4.5.09

Gentrification in Woodstock, Cape Town, South Africa

Much of the orthodoxy and writing on cities suggests that cities should be read as organisms; millions of disparate, tiny parts working and interacting in various ways to grow, progress, and manuever, and evolve while hopefully avoiding death or distinction. While the city-as-organism model definitely has a handful of flaws (as outlined in our UPSE reading from new york), I think that it is a helpful way to approach the million dollar question about neighborhood sucession and gentrification.

Gentrification in the United States brings about a very particular sort of storyline. The script suggests that a poor, usually nonwhite innercity neighborhood attracts the attention of investors and Richard Florida, creative-class single white yuppies who like the "gritty feel" of the built environment and its proximity to some revived central business district. The renewed interest in these area is often promoted by municipal subsidies desperately clamoring for a tax base and eventually creates a price raise on rents and everyday goods,thus pushing out the original inhabitants of the neighborhood to flagging first ring suburbs or cheaper parts of the country.This plotline seems to fit a handful of situations nicely; detractors bemoan that it's happening in New York's Harlem, it's happening on Chicago's Upper South Side, it's happening to Portland's Alberta Street, it's happening in many American cities where factories, warehouses, and decrepted slums turn out to make great places for condos and Starbucks for childless hipsters and vegan advertising directors.

What's frustrating is that this story is simutanously horrifyingly true and painstakingly false at the same time. As we learned in our case study of "gentrifying" neighborhoods in Cape Town, various sections of the city are always undergoing change and succession and evolution. The whole "city-as-an-organism" thing wouldn't really work if the same neighborhood held the same people with the same backgrounds and same occupations; in fact, the most exciting and original urban spaces I have visited and studied are collected vestiges of dozens of different economic, political and social uses of the landscape, mixed into one gigantic cornocopia with new uses for old people, old buildings, and old street patterns. In short, I am trying to instill that the gradual shift of one neighborhood from occupying one set of characteristics to another over the course of history is inevitable, and hardly something that is a necessary evil.

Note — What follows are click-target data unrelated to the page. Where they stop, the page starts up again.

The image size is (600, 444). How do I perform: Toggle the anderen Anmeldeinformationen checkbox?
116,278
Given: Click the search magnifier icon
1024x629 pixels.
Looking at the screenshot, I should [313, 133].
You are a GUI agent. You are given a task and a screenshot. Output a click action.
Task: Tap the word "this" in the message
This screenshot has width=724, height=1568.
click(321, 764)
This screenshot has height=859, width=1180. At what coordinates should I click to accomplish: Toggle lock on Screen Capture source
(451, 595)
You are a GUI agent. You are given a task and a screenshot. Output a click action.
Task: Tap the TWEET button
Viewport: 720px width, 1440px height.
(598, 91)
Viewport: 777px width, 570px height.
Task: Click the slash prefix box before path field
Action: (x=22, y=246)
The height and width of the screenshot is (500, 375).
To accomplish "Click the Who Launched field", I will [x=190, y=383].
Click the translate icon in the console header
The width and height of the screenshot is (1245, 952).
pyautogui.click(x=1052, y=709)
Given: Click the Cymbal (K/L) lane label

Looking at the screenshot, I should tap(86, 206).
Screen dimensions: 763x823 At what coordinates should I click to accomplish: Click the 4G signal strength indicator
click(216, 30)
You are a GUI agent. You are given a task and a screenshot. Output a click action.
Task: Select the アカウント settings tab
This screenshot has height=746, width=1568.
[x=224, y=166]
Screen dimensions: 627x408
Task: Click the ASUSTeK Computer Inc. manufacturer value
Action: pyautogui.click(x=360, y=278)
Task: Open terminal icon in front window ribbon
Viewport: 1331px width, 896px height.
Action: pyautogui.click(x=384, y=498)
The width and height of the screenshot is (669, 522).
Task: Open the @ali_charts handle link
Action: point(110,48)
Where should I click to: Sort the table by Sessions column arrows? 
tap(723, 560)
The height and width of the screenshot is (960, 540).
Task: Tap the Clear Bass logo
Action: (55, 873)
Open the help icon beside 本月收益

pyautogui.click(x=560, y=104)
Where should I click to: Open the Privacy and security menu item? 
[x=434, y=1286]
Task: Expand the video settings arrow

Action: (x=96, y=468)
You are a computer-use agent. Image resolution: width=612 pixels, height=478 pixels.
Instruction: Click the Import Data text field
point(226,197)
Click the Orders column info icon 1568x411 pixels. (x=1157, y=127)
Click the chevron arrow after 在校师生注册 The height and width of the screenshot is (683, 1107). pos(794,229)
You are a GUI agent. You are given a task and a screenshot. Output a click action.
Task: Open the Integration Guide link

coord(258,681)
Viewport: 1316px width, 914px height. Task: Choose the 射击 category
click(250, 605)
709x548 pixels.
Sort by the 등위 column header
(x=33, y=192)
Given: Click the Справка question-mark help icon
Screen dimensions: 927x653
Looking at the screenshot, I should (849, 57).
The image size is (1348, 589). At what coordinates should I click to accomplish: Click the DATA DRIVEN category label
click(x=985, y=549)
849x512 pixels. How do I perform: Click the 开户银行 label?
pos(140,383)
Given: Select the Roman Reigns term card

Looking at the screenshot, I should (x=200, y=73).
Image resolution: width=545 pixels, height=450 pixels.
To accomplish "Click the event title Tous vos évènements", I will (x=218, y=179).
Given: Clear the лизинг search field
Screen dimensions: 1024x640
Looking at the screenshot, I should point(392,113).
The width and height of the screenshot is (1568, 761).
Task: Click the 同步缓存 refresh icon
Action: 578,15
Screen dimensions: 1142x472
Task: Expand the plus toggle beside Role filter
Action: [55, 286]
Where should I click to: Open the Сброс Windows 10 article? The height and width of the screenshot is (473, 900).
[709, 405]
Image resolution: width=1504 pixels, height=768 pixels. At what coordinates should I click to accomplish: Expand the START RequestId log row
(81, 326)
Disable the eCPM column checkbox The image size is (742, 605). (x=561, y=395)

So when does gentrification happen? If, in the case of the Bokaap, a neighborhood becomes more and more expensive, and residents choose to move out of the neighborhood to cash in on their newly valuable property, one could argue that residents were acting on their own free will, and that very level of agency means that the changes that happened in that neighborhood were not ones of gentrification but instead of one group of people leaving while another entered. This becomes even more intruiging when one considers that the residents who are most adverse to changes in the Bokaap are of a much older generation than those that are about to inherit valuable property and are socially more inclined to cash in on their property for a piece of property out in the northern suburbs. However, many of the changes in the Bokaap neighborhood were not brought about by the free agency of the neighborhood; the rise in tourism, while one of the largest reasons for their increase in housing value, has also craeted unfortunate circumstances, such as the fact that now many restaurants in the Bokaap serve alcohol. If the pattern of lifestyle in the Bokaap is severely disrupted (as in, families in the Bokaap no longer shop at their local stores because of religious custom against alcohol), couldn't this be an example of a neighborhood responding to external factors to make the original inhabitants less welcome in their original community? Is THAT gentrification?